I came across two engineers arguing about buying a commercial RTOS. "It's too big," one complained, "we're already short on flash."

Engineering isn't about achieving some sort of technology perfection. Engineering is a business proposition. We're paid to help the company generate profits and increase shareholder value. So a wise developer uses that context to evaluate every decision he makes.

Can't squeeze some commercial product, say an RTOS or protocol stack, into memory? Don't start salivating at the chance of writing that code yourself ("I've always wanted to write an OS!"). Take your hands off the keyboard and consider the business impact of buying a smaller product from a different vendor... or adding more flash.

We deal with two kinds of costs. Bits and pieces, ICs, PCBs and labor form the cost of goods sold (COGS). Additional memory will indeed inflate the COGS and thus increase the product's price.

But NRE (non-recurring engineering) is every bit as significant as COGS. NRE is us: our salary, desks, scopes and tools. It's incurred once, hopefully, during product development.

There's a tradeoff between NRE and COGS. If you're building an electronic greeting card even $0.0001 in recurring cost is hugely important. It's wise to invest lots of engineering to shave every microcent. But other products require different tradeoffs.

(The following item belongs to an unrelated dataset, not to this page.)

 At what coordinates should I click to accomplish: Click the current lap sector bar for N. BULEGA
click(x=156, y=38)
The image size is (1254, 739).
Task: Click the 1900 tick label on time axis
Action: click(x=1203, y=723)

Firmware is the most expensive thing in the universe, with most companies spending some $20 to $40 per line of code. The space shuttle's software ran about $1000/line. A decent RTOS will run 5000 lines or more of C, representing an effort worth well over $100k... assuming average practices.

But even at $100k, if you're building a thousand widgets you'll save the company serious dough by adding ten bucks worth of memory, rather than rolling your own OS.

A few years ago an engineer emailed me that they were coding their own Internet stack. Management had choked on the $15,000 cost of the commercial package they'd considered. I called the vendor, who confirmed the package had over 100,000 lines of code.

That's 15 cents per line. A Blue Light Special.

The right business decision would have been to present the vendor with a $15,000 check and a huge grin. That purchase is so lopsided in the customer's favor it's akin to robbery. (Of course, there are other, open source, options as well.)

What do you think? Does your company make reasonable business tradeoffs between NRE and COGS?

On an On-Line Thesaurus

Gary Lynch commented about the use of an on-line Thesaurus:

Edwin Decoene wrote about linguistic resources, and recommended an online thesaurus. I have kept a copy of _Roget's_International_Thesaurus_ on my desk (right next to K&RII) for decades and use it in choosing variable and
function names.

A true thesaurus is more than a synonym dictionary, more of a reverse dictionary. It allows you start with a concept and find a word that renders it concisely. This is especially important in choosing variable names because so many English words are ambiguous:
currentReading: Does 'current' mean 'now' or 'flow of electrons'?
noErrors: Does a '1' mean there are no errors, or is that the number of errors?

I have never found an on-line thesaurus that provides this meaning-to-word transformation, so I am sticking with the book for now.

Jobs!

Let me know if you’re hiring embedded engineers. No recruiters please, and I reserve the right to edit ads to fit the format and intents of this newsletter. Please keep it to 100 words.

Joke For The Week

Note: These jokes are archived at www.ganssle.com/jokes.htm.

An exasperated caller to Dell Computer Tech Support couldn't get her new Dell Computer to turn on. After ensuring the computer was plugged in, the technician asked her what happened when she pushed the power button. Her response, "I pushed and pushed on this foot pedal and nothing happens." The "foot pedal" turned out to be the computer's mouse.